Indexing Principles
What is an Index?
An index is a specialized data structure that helps MySQL locate data efficiently. Without an index, the engine must perform a "Full Table Scan" (checking every single row). With an index, it can jump straight to the relevant data.
The Book Metaphor: An index is the Table of Contents at the back of a 1,000-page book. Instead of flipping through every page to find "B+ Trees," you check the index, see "Page 567," and go there directly.
Why B+ Trees?
InnoDB uses B+ Trees as its primary indexing structure. Why not Binary Trees, Red-Black Trees, or Hash Tables?
Why not Red-Black Trees?
Binary trees are too deep. For 1 million rows, a Red-Black tree has a height of 20. Every level usually requires a distinct disk I/O. 20 I/Os for one row is unacceptable. A B+ Tree, being "wide and flat" (multi-way), can store millions of rows in just 34 levels.
Why not Hash Indexes?
Hash indexes are extremely fast ($O(1)$) but only support exact matches (=, IN). They cannot handle range queries (<, >, BETWEEN), sorting (ORDER BY), or prefix matching. A B+ Tree treats all these operations natively.
B-Tree vs. B+ Tree
| Feature | B-Tree | B+ Tree |
|---|---|---|
| Data Storage | Every node stores keys + full row data | Only leaf nodes store data |
| Node Layout | Thick (fewer keys per node) | Thin (many keys per node) |
| Query Path | Varies (might stop at middle node) | Always travels to leaf (Stable) |
| Scanning | Requires complex tree traversal | Linked List on leaves (Sequential) |
B+ Tree Topology:
[10 | 20 | 30] ← Non-leaf (Pointers only)
╱ │ ╲
[3|5|8] [12|15|18] [22|25|28]
╱ │ ╲ ╱ │ ╲ ╱ │ ╲
Data Data Data Data Data Data Data Data ← Leaf (Full Row/PK)

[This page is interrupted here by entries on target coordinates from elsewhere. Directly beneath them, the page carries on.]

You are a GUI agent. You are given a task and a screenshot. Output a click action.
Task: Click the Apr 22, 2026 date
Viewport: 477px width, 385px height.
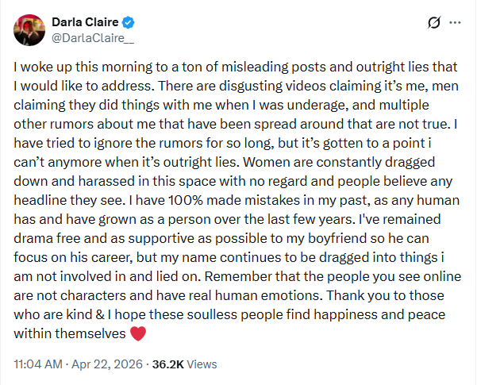[107, 364]
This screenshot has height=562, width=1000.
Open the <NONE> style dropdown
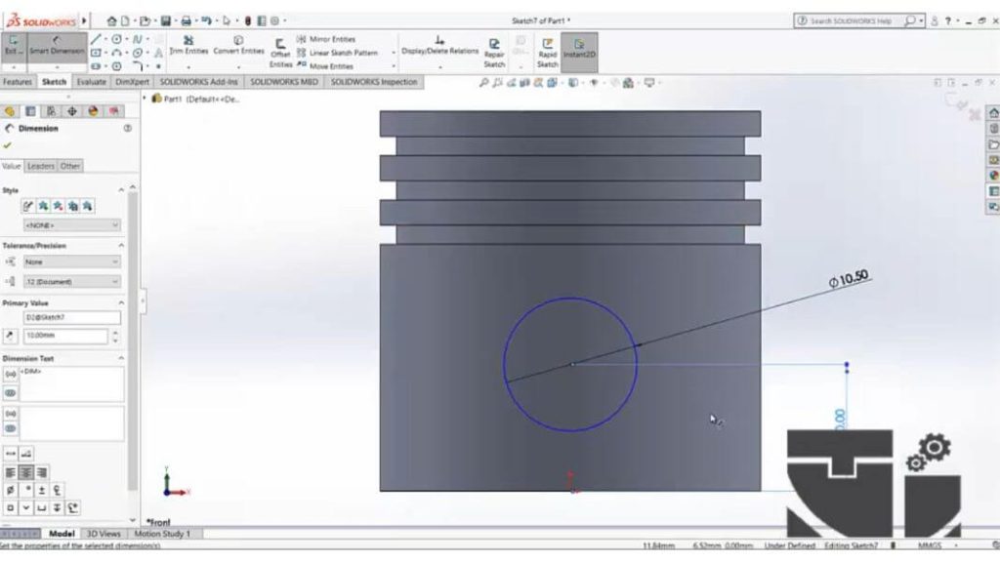[x=68, y=226]
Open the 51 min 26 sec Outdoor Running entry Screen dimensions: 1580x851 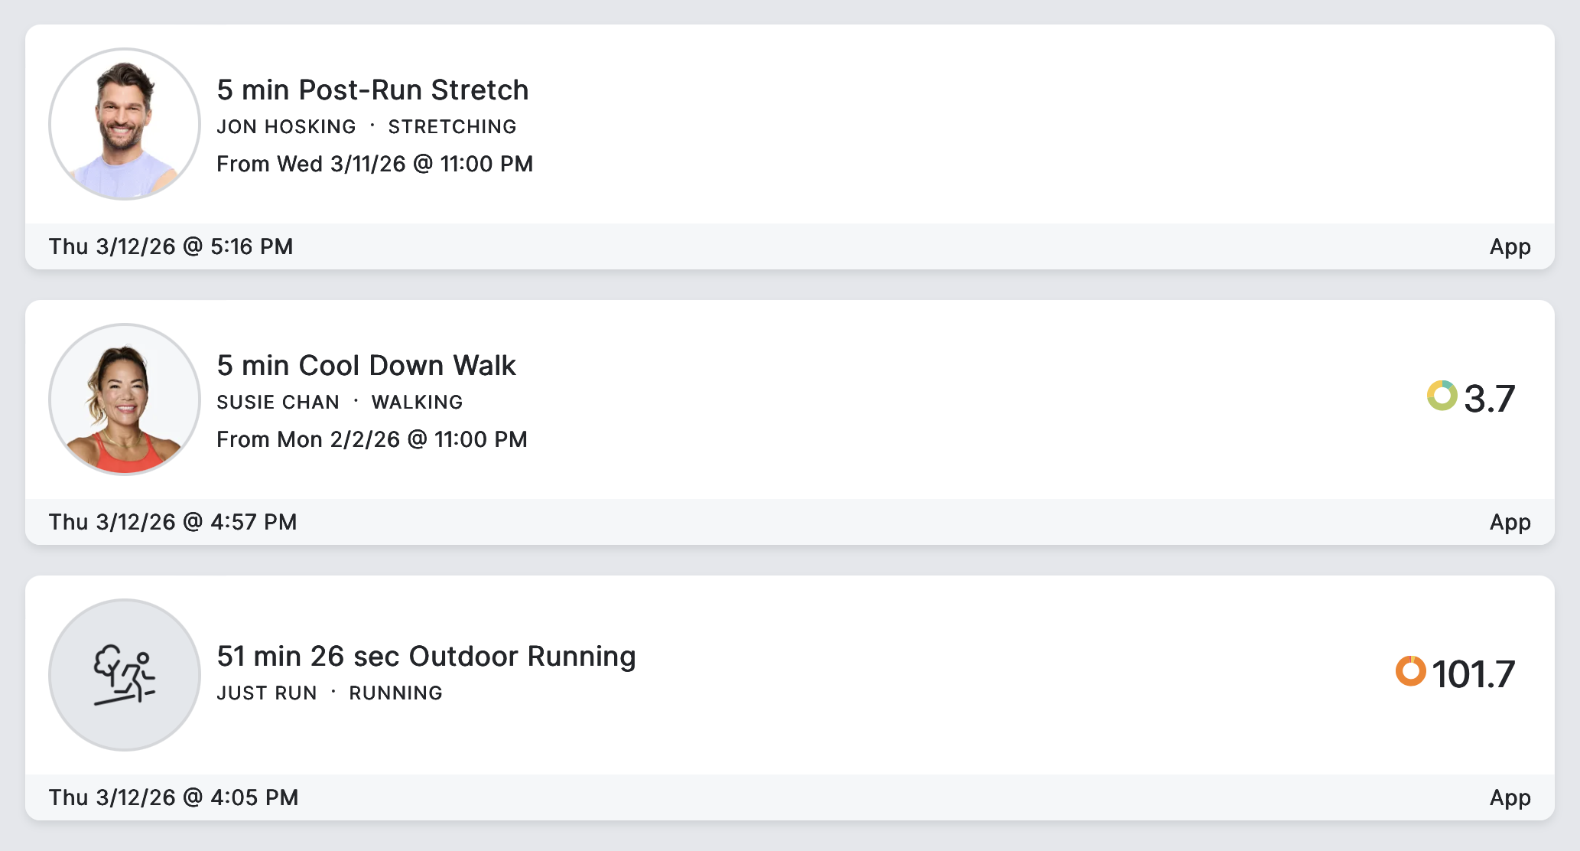click(x=426, y=657)
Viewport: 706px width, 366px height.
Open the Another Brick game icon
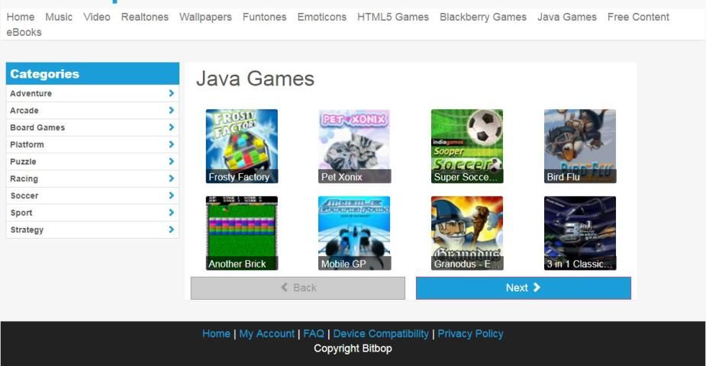(241, 233)
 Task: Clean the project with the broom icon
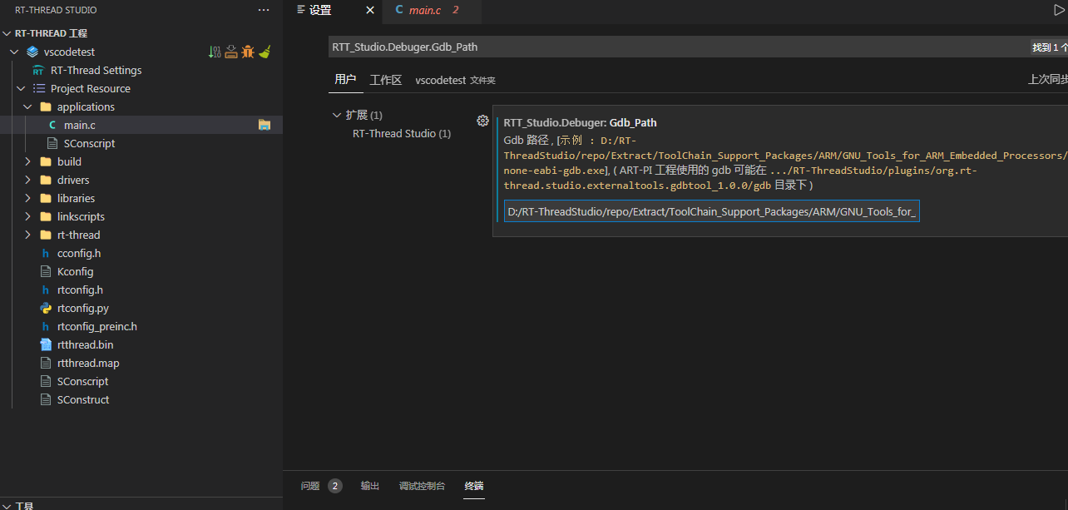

◀═════════════════════════════════════▶ Double Linked List
Fan-out Advantage: Because non-leaf nodes in a B+ Tree don't store row data, they can hold thousands of child pointers. This massive "fan-out" keeps the tree extremely short, minimizing expensive disk disk seek operations.
InnoDB Index Types
Clustered Index (Primary Key Index)
In InnoDB, the table is the index. Data rows are physically sorted by the Primary Key. The leaf node of a clustered index contains the complete data row. There can be only one clustered index per table.
Secondary Index (Non-Clustered)
The leaf node of a secondary index (e.g., an index on email) does not store the full row. Instead, it stores the Primary Key value.
The "Double Lookup" (Bookmark Lookup):
If you search by email, MySQL finds the email in the secondary index, retrieves the id (Primary Key), and then performs a second search in the Clustered Index to get the actual row. This second step is called a "Key Lookup" or "Returning to the Table" (回表).
Architectural Insights
The Magic of the Linked List
The linked list connecting leaf nodes is what makes BETWEEN 10 AND 50 so fast. Once MySQL finds the first match at a leaf node, it simply follows the linked list to harvest the rest of the range. No tree re-traversal required.
Page Size and Pointers
By default, InnoDB pages are 16KB. A typical 8-byte pointer + 8-byte key means a single non-leaf page can point to ~1,000 children. $1000^3 = 1$ billion. This is why B+ Trees stay so shallow despite massive data volumes.